Daha kurak dönemler yaşanacak
Kar yağışının olmadığı zamanlarda doğal ekosistemlerin yanı sıra tarımsal ekosistemlerin de yılın bir bölümünde ciddi nem kaynağını kaybedeceğine değinen Türkeş, “Bu yıl da böyle bir yıl, çünkü sıcak geçiyor, yüksek basınç koşulları var. Bir yandan kuraklık, bir yandan buharlaşma etkili. Türkiye’de ve Güney Avrupa’nın önemli bir bölümünde uzun süreli ortalamalara göre kar yağışında azalma ve uzun süreli ortalamalarda daha yüksek sıcaklıklar hakim” ifadelerini kullandı.
Önümüzdeki dönemde Akdeniz Havzası’nda da kış kuraklıklarının beklendiğini belirterek, şu anki dönemden çok daha şiddetli ve uzun süreli kuraklığın yaşanabileceği değerlendirmesinde bulunan Türkeş, Karadeniz ve Kuzeydoğu Anadolu haricinde Türkiye’nin büyük bir çoğunluğunun uzun süreli ortalamalardan daha az yağış alacağı tahmininde bulundu.

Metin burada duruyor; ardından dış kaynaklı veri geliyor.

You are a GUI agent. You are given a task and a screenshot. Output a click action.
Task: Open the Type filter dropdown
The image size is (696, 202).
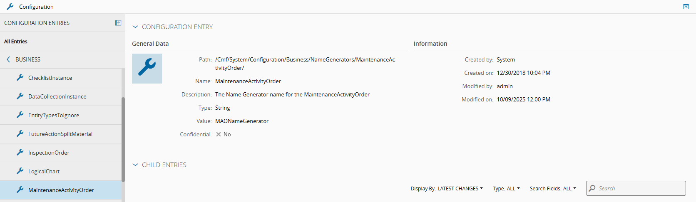click(506, 188)
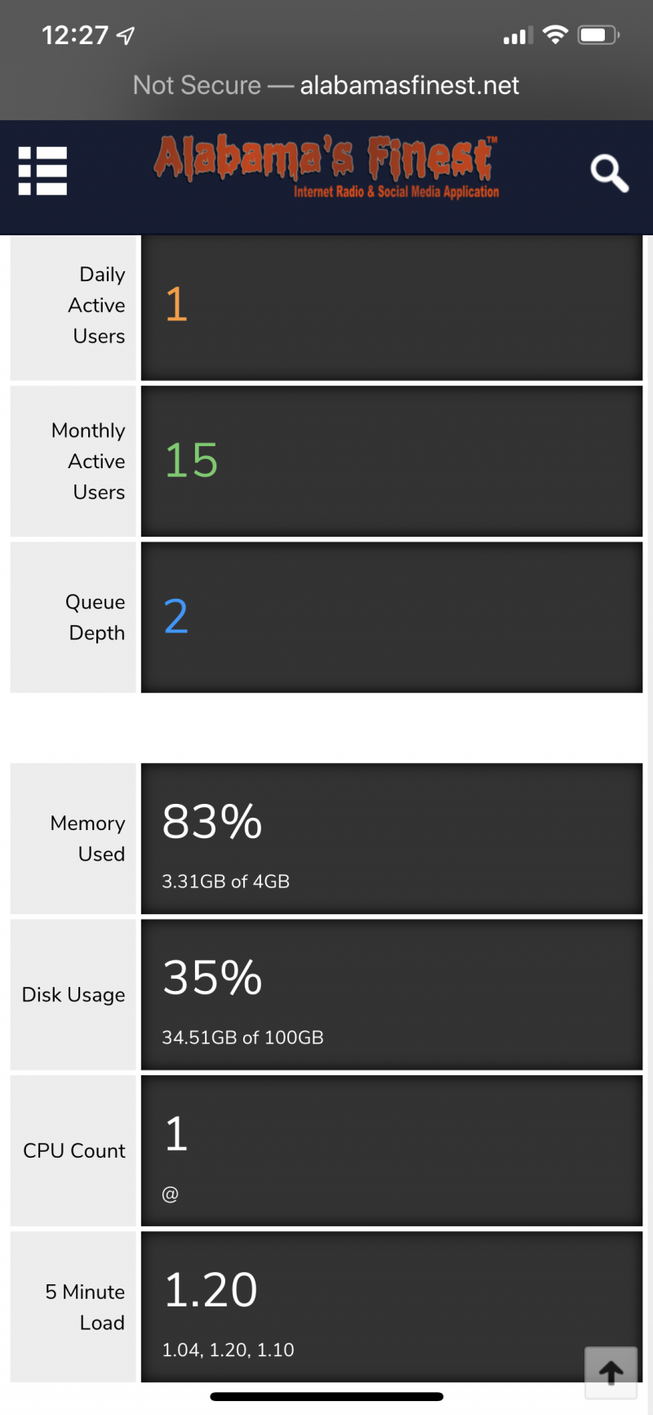Image resolution: width=653 pixels, height=1415 pixels.
Task: Tap the magnifying glass search icon
Action: click(609, 173)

Türkiye’nin de içinde olduğu Güney Avrupa’da yüksek basınç koşullarının daha etkili olacağını belirten Türkeş, “Kar yağışının da olmadığı kurak koşullar yaşanacak gibi duruyor. Genel anlamıyla kış kurak geçer ve kar da olmazsa tarım havzaları, orman ekosistemleri, barajların dolulukları hidroelektrik santralleri bakımından sıkıntı yaşanabilir” dedi.